Start of Block
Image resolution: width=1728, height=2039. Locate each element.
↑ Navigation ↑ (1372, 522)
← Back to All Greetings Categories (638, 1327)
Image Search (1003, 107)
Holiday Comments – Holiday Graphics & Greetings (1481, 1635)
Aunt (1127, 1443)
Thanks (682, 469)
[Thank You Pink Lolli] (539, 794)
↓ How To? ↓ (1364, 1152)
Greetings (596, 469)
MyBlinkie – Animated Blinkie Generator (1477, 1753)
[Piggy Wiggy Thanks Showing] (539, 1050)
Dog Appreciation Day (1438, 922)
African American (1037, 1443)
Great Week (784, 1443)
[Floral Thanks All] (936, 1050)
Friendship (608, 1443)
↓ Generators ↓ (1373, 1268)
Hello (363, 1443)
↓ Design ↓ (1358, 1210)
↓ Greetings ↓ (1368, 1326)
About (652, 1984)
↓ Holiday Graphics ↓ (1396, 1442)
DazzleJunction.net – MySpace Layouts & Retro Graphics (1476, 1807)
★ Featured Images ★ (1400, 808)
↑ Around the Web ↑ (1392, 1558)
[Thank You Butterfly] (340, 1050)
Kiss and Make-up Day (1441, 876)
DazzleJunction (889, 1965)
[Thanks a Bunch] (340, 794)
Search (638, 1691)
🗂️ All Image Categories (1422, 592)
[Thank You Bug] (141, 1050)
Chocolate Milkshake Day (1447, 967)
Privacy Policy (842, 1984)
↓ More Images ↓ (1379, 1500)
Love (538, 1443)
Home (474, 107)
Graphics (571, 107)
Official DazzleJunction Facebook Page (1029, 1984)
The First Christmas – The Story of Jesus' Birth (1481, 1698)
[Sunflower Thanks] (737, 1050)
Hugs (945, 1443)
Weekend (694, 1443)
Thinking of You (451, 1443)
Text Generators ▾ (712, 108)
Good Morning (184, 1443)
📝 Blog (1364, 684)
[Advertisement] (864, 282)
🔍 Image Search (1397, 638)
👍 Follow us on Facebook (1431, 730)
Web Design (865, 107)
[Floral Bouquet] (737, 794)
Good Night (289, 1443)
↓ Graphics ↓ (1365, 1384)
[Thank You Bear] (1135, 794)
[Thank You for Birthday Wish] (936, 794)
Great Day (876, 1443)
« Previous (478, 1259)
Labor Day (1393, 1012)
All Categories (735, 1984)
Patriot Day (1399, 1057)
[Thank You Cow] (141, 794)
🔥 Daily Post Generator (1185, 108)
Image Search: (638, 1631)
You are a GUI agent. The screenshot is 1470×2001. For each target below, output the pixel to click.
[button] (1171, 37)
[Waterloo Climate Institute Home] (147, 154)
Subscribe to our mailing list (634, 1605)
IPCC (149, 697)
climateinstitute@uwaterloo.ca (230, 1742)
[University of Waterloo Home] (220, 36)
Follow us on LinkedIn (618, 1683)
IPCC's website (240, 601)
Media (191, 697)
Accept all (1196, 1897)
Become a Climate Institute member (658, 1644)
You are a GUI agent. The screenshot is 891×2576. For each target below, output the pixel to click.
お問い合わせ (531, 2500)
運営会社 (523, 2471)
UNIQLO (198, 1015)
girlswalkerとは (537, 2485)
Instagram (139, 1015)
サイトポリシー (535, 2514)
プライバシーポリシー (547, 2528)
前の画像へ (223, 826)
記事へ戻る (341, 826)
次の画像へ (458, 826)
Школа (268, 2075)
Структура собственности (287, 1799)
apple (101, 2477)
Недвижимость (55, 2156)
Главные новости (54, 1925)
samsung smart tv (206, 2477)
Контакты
End of Block
**What to work on**
Give back the entries exactly. Omit none of them.

**Task result**
Image resolution: width=1728, height=2039. Locate each element.
↑ Navigation ↑ (1372, 522)
← Back to All Greetings Categories (638, 1327)
Image Search (1003, 107)
Holiday Comments – Holiday Graphics & Greetings (1481, 1635)
Aunt (1127, 1443)
Thanks (682, 469)
[Thank You Pink Lolli] (539, 794)
↓ How To? ↓ (1364, 1152)
Greetings (596, 469)
MyBlinkie – Animated Blinkie Generator (1477, 1753)
[Piggy Wiggy Thanks Showing] (539, 1050)
Dog Appreciation Day (1438, 922)
African American (1037, 1443)
Great Week (784, 1443)
[Floral Thanks All] (936, 1050)
Friendship (608, 1443)
↓ Generators ↓ (1373, 1268)
Hello (363, 1443)
↓ Design ↓ (1358, 1210)
↓ Greetings ↓ (1368, 1326)
About (652, 1984)
↓ Holiday Graphics ↓ (1396, 1442)
DazzleJunction.net – MySpace Layouts & Retro Graphics (1476, 1807)
★ Featured Images ★ (1400, 808)
↑ Around the Web ↑ (1392, 1558)
[Thank You Butterfly] (340, 1050)
Kiss and Make-up Day (1441, 876)
DazzleJunction (889, 1965)
[Thanks a Bunch] (340, 794)
Search (638, 1691)
🗂️ All Image Categories (1422, 592)
[Thank You Bug] (141, 1050)
Chocolate Milkshake Day (1447, 967)
Privacy Policy (842, 1984)
↓ More Images ↓ (1379, 1500)
Love (538, 1443)
Home (474, 107)
Graphics (571, 107)
Official DazzleJunction Facebook Page (1029, 1984)
The First Christmas – The Story of Jesus' Birth (1481, 1698)
[Sunflower Thanks] (737, 1050)
Hugs (945, 1443)
Weekend (694, 1443)
Thinking of You (451, 1443)
Text Generators ▾ (712, 108)
Good Morning (184, 1443)
📝 Blog (1364, 684)
[Advertisement] (864, 282)
🔍 Image Search (1397, 638)
👍 Follow us on Facebook (1431, 730)
Web Design (865, 107)
[Floral Bouquet] (737, 794)
Good Night (289, 1443)
↓ Graphics ↓ (1365, 1384)
[Thank You Bear] (1135, 794)
[Thank You for Birthday Wish] (936, 794)
Great Day (876, 1443)
« Previous (478, 1259)
Labor Day (1393, 1012)
All Categories (735, 1984)
Patriot Day (1399, 1057)
[Thank You Cow] (141, 794)
🔥 Daily Post Generator (1185, 108)
Image Search: (638, 1631)
You are a GUI agent. The screenshot is 1470×2001. For each target below, output the pixel to click.
[button] (1171, 37)
[Waterloo Climate Institute Home] (147, 154)
Subscribe to our mailing list (634, 1605)
IPCC (149, 697)
climateinstitute@uwaterloo.ca (230, 1742)
[University of Waterloo Home] (220, 36)
Follow us on LinkedIn (618, 1683)
IPCC's website (240, 601)
Media (191, 697)
Accept all (1196, 1897)
Become a Climate Institute member (658, 1644)
You are a GUI agent. The screenshot is 891×2576. For each target below, output the pixel to click.
お問い合わせ (531, 2500)
運営会社 (523, 2471)
UNIQLO (198, 1015)
girlswalkerとは (537, 2485)
Instagram (139, 1015)
サイトポリシー (535, 2514)
プライバシーポリシー (547, 2528)
前の画像へ (223, 826)
記事へ戻る (341, 826)
次の画像へ (458, 826)
Школа (268, 2075)
Структура собственности (287, 1799)
apple (101, 2477)
Недвижимость (55, 2156)
Главные новости (54, 1925)
samsung smart tv (206, 2477)
Контакты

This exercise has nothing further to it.